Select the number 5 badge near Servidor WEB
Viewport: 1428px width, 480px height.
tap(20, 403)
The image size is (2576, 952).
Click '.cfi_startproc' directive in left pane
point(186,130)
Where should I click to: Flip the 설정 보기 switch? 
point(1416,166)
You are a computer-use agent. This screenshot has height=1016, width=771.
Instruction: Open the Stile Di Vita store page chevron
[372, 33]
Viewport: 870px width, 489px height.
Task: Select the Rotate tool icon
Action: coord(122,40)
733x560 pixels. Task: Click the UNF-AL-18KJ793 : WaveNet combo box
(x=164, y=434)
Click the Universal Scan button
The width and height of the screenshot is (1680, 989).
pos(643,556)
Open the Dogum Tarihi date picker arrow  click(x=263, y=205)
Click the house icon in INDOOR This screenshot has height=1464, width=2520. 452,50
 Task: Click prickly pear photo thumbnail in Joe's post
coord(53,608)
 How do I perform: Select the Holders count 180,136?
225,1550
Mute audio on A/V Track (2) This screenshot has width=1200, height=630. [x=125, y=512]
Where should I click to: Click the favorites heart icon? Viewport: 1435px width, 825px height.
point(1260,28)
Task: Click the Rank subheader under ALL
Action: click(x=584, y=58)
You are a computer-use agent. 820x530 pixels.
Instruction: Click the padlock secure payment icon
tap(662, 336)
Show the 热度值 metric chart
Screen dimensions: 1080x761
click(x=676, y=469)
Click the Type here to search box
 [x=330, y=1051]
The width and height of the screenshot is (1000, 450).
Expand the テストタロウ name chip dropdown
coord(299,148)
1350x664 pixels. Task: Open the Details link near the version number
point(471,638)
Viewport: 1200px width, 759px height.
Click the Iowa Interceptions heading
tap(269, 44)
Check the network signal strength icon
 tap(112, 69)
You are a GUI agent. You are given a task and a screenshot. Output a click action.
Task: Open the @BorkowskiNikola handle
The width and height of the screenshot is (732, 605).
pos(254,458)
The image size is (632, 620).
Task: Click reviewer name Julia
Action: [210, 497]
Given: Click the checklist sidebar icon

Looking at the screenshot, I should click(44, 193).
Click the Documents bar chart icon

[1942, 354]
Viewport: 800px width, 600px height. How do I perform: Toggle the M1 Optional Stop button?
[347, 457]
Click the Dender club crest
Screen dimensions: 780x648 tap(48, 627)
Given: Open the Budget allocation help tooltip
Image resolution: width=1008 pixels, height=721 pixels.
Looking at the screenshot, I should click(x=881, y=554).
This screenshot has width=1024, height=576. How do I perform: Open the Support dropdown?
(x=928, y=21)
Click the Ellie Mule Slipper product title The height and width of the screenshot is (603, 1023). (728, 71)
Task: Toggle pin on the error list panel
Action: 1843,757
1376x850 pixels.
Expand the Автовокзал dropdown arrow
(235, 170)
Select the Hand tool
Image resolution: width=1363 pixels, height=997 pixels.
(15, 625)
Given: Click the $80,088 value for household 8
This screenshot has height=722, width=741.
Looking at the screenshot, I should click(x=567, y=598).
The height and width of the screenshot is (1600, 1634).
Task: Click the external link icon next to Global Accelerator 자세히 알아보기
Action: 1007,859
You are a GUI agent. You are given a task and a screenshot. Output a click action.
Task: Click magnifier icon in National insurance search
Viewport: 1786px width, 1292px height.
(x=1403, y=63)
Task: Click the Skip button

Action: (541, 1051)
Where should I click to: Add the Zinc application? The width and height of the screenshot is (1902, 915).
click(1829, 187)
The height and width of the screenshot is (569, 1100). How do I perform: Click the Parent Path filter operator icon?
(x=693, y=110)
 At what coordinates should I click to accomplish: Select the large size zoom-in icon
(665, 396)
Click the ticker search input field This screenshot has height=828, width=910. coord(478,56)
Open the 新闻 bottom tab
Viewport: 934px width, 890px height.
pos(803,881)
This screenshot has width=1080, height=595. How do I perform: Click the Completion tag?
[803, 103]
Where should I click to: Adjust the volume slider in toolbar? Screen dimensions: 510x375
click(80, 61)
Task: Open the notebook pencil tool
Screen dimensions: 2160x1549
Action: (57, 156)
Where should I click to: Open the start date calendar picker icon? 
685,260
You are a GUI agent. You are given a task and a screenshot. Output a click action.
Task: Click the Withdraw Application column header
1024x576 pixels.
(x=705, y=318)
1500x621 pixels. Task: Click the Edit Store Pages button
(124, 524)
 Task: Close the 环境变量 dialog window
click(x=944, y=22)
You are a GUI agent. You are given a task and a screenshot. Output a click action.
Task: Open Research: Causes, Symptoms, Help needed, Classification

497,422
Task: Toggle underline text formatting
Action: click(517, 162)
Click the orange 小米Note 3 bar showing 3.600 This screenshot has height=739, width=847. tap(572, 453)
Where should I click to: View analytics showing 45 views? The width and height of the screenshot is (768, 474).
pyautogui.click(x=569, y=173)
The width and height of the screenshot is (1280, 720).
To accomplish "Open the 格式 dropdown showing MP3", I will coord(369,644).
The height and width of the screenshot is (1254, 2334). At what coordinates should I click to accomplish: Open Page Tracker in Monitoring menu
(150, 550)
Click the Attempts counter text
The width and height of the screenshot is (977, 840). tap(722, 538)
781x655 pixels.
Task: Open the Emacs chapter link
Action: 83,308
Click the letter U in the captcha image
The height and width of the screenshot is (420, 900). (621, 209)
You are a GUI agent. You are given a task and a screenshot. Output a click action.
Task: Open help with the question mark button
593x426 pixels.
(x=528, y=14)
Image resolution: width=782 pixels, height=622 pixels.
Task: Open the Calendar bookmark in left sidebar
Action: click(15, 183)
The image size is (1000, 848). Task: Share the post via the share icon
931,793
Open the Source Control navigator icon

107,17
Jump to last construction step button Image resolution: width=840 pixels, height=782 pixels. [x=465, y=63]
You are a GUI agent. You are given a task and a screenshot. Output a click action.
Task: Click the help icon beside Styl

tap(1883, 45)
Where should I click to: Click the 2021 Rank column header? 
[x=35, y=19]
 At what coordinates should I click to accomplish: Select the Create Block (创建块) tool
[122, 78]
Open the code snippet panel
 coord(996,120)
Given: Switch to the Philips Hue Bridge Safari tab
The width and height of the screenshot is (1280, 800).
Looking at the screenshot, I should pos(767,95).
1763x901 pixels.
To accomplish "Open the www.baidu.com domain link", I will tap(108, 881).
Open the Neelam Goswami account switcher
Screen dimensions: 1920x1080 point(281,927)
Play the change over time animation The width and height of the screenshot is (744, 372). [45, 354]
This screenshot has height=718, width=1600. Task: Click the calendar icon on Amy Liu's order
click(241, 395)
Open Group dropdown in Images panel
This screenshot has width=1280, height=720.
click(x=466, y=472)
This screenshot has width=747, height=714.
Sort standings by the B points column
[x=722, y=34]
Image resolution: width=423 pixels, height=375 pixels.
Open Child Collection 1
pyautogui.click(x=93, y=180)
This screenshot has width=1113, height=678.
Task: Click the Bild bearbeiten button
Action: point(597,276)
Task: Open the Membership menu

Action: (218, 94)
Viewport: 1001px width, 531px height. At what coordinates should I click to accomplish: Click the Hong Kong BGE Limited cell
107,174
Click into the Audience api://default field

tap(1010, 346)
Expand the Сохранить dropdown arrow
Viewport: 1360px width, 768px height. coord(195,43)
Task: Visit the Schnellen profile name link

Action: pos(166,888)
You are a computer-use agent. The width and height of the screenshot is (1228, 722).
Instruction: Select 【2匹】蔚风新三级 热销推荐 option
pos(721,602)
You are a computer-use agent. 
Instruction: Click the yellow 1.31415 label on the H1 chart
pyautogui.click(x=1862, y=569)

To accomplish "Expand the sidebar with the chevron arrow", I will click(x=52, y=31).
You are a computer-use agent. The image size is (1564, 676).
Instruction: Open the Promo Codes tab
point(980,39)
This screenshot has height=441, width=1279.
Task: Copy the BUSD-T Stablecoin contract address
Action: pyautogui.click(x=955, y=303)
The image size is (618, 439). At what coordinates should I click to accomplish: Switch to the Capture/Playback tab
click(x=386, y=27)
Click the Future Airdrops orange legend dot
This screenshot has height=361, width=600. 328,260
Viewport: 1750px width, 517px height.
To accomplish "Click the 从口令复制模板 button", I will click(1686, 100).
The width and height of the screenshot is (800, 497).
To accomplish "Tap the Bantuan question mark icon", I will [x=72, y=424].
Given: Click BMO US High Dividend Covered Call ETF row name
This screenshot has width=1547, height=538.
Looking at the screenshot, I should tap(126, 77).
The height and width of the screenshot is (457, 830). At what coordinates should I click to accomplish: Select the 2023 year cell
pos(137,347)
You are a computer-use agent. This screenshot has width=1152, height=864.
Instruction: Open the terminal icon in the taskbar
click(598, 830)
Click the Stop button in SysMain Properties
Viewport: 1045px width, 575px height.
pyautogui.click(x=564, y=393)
----------
* **Aim of the exercise**
Copy the lines of the listing above word for word, beginning with the line that contains "Click the Type here to search box" and ending after the line that contains "tap(112, 69)".

* **Answer for this exercise**
Click the Type here to search box
 [x=330, y=1051]
The width and height of the screenshot is (1000, 450).
Expand the テストタロウ name chip dropdown
coord(299,148)
1350x664 pixels. Task: Open the Details link near the version number
point(471,638)
Viewport: 1200px width, 759px height.
Click the Iowa Interceptions heading
tap(269, 44)
Check the network signal strength icon
 tap(112, 69)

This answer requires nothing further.